Un día frío de enero entré por esa misma puerta para entrevistar al pionero en el mundo de las agencias de viaje, Vicente Blasco Infante, persona con dotes de liderazgo que demostró un compromiso con la sociedad valenciana fuera de lo común. Casi tres años después aún se mantiene en la pared aquel mapamundi donde con chinchetas marcaba los lugares a los que había viajado, pero él ya no está. Su hija ha tomado el mando, con muchas de sus cualidades, camino de superar al mentor. En el camino es presidenta de la asociación de mujeres empresarias Evap y ostentar muchos otros cargos.

 

-¿Ha mamado esto?

-Yo de pequeñita he vivido el mundo del viaje, imagínese, mi padre una agencia y mi madre una escuela de turismo. Pero a mí lo que me gustó siempre fue el Derecho, donde fui premio extraordinario fin de carrera. Y empecé en comercio interior, aunque con el tiempo me encaminé hacia el exterior. En 1993 pasé a lo que después se convertiría en el Instituto Valenciano de Exportación (IVEX), primero como responsable de la zona de Oriente, más tarde como directora de la oficina de Nueva York. Un poco después de mi regreso me pilló el gusanillo de cambiar. Y cuando me planteé otro horizonte mi padre me puso una oferta profesional sobre la mesa.

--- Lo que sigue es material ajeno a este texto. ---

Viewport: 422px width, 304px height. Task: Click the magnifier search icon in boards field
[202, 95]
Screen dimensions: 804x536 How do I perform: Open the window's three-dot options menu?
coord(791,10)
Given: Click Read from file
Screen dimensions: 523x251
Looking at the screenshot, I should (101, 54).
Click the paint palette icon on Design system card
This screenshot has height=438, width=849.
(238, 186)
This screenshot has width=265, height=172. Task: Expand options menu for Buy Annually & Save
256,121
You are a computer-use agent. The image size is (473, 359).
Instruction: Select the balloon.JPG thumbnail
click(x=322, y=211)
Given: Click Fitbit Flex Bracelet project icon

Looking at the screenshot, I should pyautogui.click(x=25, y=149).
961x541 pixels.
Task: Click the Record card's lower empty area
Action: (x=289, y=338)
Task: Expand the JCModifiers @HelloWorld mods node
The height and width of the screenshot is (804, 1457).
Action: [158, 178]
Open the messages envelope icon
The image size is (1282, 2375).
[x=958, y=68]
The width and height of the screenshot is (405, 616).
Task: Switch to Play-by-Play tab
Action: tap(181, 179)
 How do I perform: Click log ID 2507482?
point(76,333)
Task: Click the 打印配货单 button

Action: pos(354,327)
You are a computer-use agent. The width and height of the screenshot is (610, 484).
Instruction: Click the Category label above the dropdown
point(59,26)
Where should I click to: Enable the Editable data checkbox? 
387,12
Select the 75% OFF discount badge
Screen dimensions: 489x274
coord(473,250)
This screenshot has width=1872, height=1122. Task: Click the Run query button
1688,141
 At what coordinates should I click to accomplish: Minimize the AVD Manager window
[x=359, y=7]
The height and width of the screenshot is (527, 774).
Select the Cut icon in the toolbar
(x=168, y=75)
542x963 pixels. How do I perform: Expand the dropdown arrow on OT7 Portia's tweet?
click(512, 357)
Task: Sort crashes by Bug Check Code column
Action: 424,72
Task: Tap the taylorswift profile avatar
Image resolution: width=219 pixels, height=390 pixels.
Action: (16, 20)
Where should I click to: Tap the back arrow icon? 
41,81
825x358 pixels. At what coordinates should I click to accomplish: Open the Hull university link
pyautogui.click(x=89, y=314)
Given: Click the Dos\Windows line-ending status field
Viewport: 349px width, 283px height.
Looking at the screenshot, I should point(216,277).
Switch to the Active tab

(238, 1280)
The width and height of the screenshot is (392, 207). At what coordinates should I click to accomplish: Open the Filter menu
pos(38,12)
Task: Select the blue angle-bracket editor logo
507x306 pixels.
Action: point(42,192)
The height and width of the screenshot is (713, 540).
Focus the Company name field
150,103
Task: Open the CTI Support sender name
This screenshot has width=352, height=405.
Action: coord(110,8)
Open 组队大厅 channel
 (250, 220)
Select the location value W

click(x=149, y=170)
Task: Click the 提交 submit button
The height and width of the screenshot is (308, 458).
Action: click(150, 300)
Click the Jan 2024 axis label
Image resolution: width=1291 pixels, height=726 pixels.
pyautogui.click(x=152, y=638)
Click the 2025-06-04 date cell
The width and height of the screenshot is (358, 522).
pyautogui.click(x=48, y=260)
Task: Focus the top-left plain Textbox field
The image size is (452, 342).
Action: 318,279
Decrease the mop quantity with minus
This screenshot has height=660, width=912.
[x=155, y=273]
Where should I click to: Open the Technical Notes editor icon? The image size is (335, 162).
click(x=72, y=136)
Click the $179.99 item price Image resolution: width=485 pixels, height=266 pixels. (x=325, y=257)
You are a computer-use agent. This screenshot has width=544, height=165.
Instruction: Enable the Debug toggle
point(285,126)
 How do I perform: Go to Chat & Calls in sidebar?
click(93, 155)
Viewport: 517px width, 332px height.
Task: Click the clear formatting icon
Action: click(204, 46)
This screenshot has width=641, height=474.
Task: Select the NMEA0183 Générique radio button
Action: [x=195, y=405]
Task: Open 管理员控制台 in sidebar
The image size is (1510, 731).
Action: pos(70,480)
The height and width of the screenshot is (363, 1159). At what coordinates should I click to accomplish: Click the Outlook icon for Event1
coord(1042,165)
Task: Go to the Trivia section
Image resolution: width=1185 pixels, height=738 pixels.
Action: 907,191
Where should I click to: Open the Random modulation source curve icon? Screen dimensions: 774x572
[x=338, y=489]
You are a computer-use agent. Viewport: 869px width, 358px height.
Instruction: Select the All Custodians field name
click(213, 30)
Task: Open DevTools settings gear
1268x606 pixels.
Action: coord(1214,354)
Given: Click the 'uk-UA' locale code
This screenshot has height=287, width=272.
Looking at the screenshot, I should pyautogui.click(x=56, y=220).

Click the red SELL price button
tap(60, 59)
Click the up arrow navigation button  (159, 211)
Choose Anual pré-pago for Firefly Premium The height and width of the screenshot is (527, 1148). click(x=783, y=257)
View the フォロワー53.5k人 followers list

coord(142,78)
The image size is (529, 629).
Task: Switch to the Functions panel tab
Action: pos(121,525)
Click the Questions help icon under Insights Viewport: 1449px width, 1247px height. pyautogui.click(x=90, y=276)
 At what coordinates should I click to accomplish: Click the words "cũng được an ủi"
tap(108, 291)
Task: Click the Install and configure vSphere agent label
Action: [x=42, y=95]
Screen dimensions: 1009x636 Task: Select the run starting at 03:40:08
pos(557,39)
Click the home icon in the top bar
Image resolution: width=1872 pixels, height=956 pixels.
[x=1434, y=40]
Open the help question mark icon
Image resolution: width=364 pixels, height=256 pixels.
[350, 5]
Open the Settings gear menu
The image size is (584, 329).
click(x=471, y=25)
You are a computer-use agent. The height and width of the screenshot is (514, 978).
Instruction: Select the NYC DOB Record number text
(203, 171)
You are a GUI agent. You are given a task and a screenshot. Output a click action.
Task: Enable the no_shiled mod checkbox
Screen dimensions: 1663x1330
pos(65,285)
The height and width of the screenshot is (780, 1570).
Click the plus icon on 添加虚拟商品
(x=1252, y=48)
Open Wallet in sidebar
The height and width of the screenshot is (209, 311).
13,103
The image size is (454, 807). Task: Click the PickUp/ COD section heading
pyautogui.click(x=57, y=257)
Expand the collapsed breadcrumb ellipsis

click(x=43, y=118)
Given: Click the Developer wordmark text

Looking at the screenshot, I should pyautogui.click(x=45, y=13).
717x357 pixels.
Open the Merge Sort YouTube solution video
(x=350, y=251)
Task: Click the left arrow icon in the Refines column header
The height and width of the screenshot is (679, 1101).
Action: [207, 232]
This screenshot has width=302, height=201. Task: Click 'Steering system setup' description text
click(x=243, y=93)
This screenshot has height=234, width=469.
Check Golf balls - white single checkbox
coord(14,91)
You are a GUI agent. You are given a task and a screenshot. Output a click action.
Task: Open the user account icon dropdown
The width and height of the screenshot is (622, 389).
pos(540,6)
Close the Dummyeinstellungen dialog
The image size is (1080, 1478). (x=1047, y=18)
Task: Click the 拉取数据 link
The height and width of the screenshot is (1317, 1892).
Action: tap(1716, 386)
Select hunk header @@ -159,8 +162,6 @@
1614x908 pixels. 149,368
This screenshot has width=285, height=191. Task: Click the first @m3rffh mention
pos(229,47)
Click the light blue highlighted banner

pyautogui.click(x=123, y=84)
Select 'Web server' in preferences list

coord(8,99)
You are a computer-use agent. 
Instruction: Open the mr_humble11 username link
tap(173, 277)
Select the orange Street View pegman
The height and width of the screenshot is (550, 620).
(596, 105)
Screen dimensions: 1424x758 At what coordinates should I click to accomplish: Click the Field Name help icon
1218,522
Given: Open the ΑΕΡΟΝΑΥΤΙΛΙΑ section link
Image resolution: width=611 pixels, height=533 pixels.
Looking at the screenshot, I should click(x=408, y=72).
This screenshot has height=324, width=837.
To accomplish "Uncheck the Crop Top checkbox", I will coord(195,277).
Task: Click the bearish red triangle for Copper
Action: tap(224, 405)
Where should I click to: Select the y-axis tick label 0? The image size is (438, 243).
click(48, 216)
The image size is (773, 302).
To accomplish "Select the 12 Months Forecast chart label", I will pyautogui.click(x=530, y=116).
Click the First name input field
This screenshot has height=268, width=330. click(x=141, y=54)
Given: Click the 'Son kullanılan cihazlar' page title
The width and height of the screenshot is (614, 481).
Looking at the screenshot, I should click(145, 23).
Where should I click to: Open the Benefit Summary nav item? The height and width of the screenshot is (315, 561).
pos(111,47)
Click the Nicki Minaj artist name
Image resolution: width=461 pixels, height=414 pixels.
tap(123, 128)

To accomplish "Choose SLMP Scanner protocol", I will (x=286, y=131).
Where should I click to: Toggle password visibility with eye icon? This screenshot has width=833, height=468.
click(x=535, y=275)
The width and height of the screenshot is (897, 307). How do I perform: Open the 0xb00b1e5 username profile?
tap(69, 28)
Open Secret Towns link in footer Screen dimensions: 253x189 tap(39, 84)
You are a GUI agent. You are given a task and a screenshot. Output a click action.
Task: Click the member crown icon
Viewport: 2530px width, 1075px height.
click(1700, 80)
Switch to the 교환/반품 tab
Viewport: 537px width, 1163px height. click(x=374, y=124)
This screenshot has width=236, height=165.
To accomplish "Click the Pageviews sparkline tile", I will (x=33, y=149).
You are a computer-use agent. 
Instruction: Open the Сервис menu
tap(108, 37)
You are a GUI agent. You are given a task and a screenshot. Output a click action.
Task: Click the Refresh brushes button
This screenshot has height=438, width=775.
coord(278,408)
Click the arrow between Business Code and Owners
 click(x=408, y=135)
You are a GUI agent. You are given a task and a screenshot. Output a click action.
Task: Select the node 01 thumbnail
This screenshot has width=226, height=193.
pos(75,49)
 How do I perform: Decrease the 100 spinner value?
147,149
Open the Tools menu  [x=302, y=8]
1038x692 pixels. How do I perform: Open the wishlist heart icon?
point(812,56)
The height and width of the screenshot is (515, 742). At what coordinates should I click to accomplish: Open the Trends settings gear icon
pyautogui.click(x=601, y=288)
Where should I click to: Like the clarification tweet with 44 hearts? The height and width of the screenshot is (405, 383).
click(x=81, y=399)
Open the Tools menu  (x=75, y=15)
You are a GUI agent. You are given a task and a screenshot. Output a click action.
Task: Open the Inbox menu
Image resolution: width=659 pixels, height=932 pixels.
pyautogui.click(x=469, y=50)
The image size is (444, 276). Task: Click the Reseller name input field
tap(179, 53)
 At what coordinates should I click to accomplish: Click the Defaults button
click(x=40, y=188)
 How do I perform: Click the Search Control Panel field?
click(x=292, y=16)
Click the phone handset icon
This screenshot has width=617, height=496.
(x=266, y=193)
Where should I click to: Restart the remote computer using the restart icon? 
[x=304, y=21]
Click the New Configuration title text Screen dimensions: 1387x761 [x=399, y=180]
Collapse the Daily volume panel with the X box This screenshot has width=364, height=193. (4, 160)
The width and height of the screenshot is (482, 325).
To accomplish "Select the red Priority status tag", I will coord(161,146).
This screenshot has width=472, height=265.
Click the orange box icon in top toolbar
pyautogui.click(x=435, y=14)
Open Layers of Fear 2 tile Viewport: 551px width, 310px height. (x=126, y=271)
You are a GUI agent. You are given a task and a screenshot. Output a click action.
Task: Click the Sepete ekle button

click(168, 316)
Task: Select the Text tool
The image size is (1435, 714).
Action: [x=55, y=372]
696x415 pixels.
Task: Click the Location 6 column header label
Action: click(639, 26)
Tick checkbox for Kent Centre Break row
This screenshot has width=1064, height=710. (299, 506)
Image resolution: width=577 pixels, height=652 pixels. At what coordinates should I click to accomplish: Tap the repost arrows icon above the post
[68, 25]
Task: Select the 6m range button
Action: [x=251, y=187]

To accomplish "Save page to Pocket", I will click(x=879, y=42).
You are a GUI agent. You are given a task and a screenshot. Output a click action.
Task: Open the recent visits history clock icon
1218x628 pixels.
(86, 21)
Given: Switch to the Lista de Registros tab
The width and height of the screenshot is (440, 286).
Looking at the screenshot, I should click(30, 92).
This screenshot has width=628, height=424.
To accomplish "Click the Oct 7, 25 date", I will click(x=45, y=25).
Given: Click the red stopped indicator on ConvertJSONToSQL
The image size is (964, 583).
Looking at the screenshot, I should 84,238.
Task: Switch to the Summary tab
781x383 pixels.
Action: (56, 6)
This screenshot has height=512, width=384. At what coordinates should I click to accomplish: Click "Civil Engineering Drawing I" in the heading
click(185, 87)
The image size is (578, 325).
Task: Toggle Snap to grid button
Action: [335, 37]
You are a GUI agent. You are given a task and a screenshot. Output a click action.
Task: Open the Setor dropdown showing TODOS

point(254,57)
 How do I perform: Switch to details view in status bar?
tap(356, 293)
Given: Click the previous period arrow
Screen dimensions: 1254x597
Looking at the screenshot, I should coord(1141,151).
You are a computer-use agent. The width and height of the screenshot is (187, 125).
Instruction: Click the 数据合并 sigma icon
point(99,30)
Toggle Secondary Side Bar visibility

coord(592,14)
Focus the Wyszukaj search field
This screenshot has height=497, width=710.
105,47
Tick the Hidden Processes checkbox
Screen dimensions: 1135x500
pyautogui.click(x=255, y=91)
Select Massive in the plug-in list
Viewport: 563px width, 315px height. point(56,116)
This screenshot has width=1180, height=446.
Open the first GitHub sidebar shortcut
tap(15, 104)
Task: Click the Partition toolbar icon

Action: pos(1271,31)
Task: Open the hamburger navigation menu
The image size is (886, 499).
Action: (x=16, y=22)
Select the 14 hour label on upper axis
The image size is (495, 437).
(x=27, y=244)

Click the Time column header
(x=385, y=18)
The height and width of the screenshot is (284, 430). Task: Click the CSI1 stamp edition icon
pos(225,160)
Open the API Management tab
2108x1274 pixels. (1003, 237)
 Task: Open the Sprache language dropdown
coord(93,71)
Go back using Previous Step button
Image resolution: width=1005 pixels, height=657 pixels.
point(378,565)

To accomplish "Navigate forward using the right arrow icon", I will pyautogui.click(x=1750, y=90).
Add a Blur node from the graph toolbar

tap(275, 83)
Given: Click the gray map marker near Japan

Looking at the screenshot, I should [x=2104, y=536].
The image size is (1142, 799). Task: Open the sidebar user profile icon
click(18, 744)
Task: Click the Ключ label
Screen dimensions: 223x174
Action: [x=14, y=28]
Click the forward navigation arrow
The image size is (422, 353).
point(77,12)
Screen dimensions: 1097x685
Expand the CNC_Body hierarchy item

-No es fácil a veces trabajar codo a codo con la familia.

-La relación en ciertos momentos fue complicada pero se convirtió para mí en una fuente de crecimiento personal brutal. Es verdad que tienes comportamientos que no te permitirías con un jefe y del mismo modo te exigen cosas que no se le piden a otro empleado, aunque aprendí de mi padre que hay que trabajar duro, que no eres más que nadie. Lo tienes que demostrar. Y en ningún momento me he arrepentido de la decisión que tomé, pese a que la vida de empresaria es más sacrificada que la de empleada al no poder desconectar.

-¿Se ve reflejada en su forma de ser?

-Mi padre y yo teníamos una fuerte personalidad. Además, él nos inculcó de pequeños el concepto del trabajo duro y ese arrojo al hacer las cosas. Mi padre era un líder nato, yo no sé si lo soy de la misma forma, pero es verdad que en una empresa con dos líderes y de distinta generación... Uno de los principales problemas es que mis propuestas de cambio eran un punto de fricción.

-Con su padre aprendió a viajar. ¿Qué le ha aportado?

-Soy una apasionada del viaje porque él me lo metió en la sangre. Y me ha dado mucho. Por ejemplo, una amplitud de miras, comprender mejor la diversidad, respetar diferentes culturas, tener una mente abierta. Creo además que me ha permitido adaptarme bien a los cambios y sentir que soy de Valencia y muy orgullosa de ello, pero entiendo que no somos el centro del mundo.

-Algo de líder le ha quedado. Ahora, como presidenta de Evap.

-Cargos honoríficos tengo los que quieras. Eso también me viene de mi padre, que era un gran creyente en el asociacionismo empresarial y en la sociedad civil. Y de líder, supongo, pues ya en la facultad era delegada de clase, claustral. Mi padre me animaba a ello. Y en Evap estoy muy a gusto porque hay un nivel de dinamismo increíble, tanto que a veces es difícil de gestionar a tanta mujer creativa, potente e innovadora. No conozco otra asociación con tanta implicación.

-Dicho esto, ¿su vida va a cien por hora?

-Sí, porque tengo un gran defecto, que no sé decir que no. Imagínese que he terminado de vicepresidenta del AMPA del instituto donde mi hijo acaba de empezar primero de la ESO. Y en el consejo escolar. Pero es que yo creo que, cuanto menos, hay que ir a las asambleas, interesarse. Siempre digo que no dispongo de mucho tiempo, porque luego me siento mal si no tengo un mínimo de dedicación. Así que le digo a mi hijo: «Lo importante no es la cantidad, sino la calidad». Porque además estoy separada y más sola en la crianza.

-¿Cree que es usted misma la principal sacrificada?

-Es cierto que a veces hay que parar y pensar en ti, pero soy muy perfeccionista y en ocasiones lo olvido. Aunque tengo que decir que todo esto, que me exige tanto sacrificio, al mismo tiempo me enriquece. Por ejemplo, cuando una mujer entra en un órgano de gobierno. Me da un subidón de adrenalina.